> **What you need to do**: In the entries below, every line with the string "computer" is to be reported.

> **Excerpted data**:
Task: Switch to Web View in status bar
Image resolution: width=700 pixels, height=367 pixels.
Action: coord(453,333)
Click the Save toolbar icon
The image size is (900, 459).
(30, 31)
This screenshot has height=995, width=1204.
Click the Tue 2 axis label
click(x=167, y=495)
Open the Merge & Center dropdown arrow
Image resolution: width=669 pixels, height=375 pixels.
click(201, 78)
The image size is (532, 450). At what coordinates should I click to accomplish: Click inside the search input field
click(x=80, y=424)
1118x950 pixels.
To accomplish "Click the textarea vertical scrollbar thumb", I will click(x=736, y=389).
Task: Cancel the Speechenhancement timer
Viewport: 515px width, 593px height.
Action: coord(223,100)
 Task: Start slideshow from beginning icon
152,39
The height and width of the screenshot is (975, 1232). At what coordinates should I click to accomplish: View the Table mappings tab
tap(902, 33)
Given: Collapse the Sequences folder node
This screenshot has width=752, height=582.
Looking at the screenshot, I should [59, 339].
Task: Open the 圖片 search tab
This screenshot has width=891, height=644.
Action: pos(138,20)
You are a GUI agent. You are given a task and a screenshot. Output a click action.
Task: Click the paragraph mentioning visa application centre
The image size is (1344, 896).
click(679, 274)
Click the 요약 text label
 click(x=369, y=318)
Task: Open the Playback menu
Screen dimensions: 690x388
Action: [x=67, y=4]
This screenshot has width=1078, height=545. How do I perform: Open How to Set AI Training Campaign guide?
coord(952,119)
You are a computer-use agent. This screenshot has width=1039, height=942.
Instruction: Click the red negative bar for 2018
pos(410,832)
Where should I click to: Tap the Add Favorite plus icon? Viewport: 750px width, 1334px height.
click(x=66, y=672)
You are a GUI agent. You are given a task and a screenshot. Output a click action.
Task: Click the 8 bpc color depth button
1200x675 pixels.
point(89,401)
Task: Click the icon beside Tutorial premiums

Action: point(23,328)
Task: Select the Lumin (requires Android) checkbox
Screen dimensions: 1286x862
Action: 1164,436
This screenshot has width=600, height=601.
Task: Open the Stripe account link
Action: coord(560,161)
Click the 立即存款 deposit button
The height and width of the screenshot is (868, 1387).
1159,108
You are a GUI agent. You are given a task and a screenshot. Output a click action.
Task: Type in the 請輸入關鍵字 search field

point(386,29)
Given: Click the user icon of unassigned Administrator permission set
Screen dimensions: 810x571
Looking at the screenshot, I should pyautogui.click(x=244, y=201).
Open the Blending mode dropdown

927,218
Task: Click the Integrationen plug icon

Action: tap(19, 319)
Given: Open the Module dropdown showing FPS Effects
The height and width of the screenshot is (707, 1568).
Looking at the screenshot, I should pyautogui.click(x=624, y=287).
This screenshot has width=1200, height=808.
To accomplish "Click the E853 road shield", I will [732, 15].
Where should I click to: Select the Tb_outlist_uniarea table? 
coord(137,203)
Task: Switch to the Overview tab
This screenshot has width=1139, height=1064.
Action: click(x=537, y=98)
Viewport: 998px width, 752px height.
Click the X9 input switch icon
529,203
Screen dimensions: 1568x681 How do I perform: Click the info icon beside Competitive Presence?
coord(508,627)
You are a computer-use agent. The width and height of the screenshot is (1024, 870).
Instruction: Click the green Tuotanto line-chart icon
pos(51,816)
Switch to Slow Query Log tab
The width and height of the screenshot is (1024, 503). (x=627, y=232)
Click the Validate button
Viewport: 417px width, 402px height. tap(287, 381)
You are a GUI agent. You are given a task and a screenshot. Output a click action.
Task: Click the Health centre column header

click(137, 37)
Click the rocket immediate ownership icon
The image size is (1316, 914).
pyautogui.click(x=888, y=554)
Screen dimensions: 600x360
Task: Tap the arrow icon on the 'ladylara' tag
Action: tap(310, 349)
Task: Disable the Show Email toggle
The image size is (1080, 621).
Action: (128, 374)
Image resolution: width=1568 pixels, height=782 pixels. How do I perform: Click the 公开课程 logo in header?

> **Written response**:
You are a computer-use agent. This screenshot has width=1039, height=942.
You are a computer-use agent. The width and height of the screenshot is (1024, 870).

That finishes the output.